Thursday, November 26, 2009

Turkey Day=34 Days...

...the time in which I will be on the road (or rather in the air) again traveling, but until then...

So as most all Americas sit down for a scrumptious meal with family and/or friends today, we devote time to sharing what exactly it is for which we give thanks. Yes, to many who have not experienced an American Thanksgiving celebration, the food seems to be the focal point. Even with the traditional gathering being half the normal size at my parents' this year, we still had all the homemade trimmings: turkey, stuffing, cranberry sauce (both whole and jellied), candied sweet potatoes, biscuits (a few burned and sacrificed, as per our usual holiday accident), cauliflower with cheddar cheese, and choice of dessert: cranberry-cherry pie or pumpkin pie served with a generous dollop of fresh whipped cream. In all reality however, I think it is more or less the excuse to gather: a great meal, or two or three, to gather friends and family in order that we might give thanks for all that we are grateful. What better, more enjoyable way to do so?

As I give thanks for the enumerate blessings bestowed upon me while I watch the Macy's Thanksgiving Day Parade followed by the Packers @ Lions game, I am ever-aware of those things which remain elusive yet for which I am eternally grateful. *Let us toast to just that!*



Editorial

A Thanksgiving Toast

Sitting down with friends and family today, there will be thanks for the steady currents, flowing out of the past, that have brought us to this table. There will be thanks for the present union and reunion of us all. And there will be prayerful thanks for the future. But it’s worth raising a glass (or suspending a forkful for those of you who’ve gotten ahead of the toast) to be thankful for the unexpected, for all the ways that life interrupts and renews itself without warning.

What would our lives look like if they held only what we’d planned? Where would our wisdom or patience — or our hope — come from? How could we account for these new faces at the Thanksgiving table or for the faces we’re missing this holiday, missing perhaps now all these years?

It will never cease to surprise how the condition of being human means we cannot foretell with any accuracy what next Thanksgiving will bring. We can hope and imagine, and we can fear. But when next Thanksgiving rolls around, we’ll have to take account again, as we do today, of how the unexpected has shaped our lives. That will mean accounting for how it has enriched us, blessed us, with suffering as much as with joy.

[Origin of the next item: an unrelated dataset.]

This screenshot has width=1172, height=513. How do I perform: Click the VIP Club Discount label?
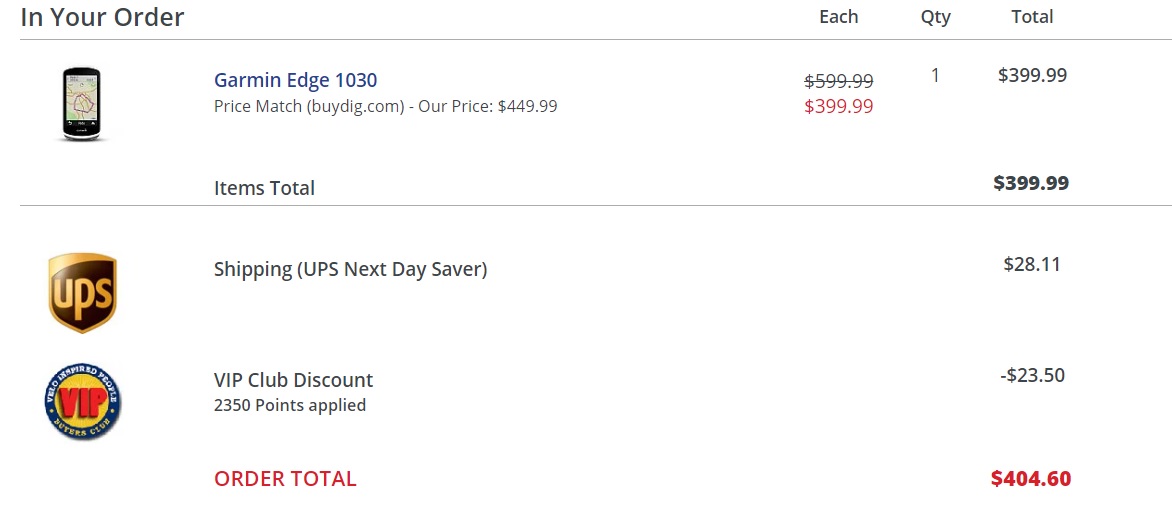click(293, 380)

That, perhaps, is what all this plenty is for, as you look down the table, to gather up the past and celebrate the present and open us to the future.

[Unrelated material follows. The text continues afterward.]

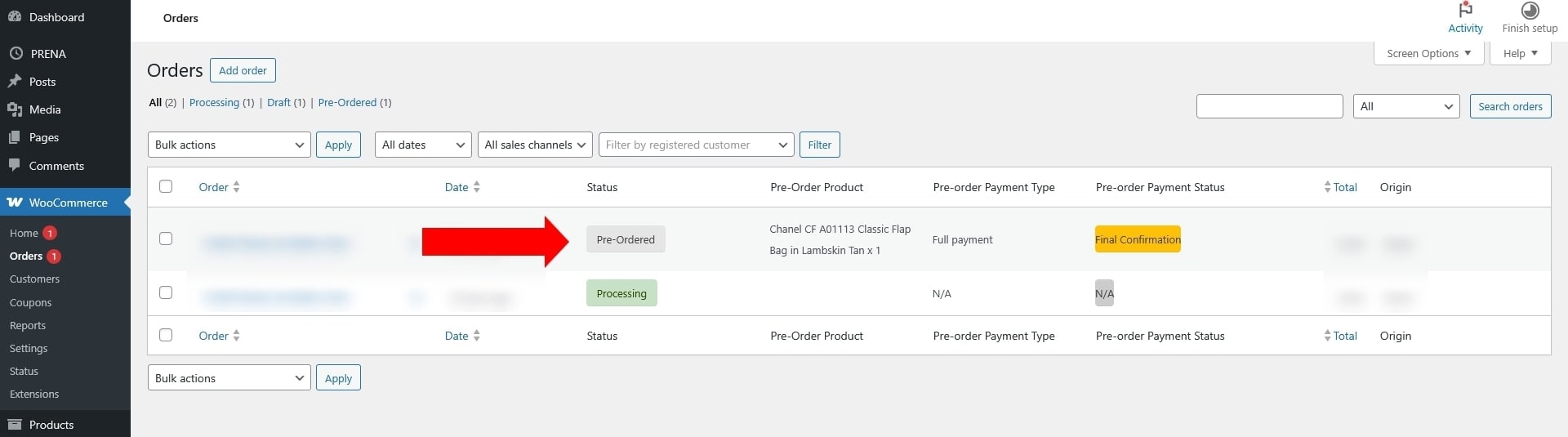Click the Products archive icon

click(x=15, y=425)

There is the short-term future, when there will be room for seconds. Then there is the longer term, a time for blossoming and ripening, for new friends, new family, new love, new hope. Most of what life contains comes to us unexpectedly after all. It is our job to welcome it and give it meaning. So let us toast what we cannot know and could not have guessed, and to the unexpected ways our lives will merge in Thanksgivings to come.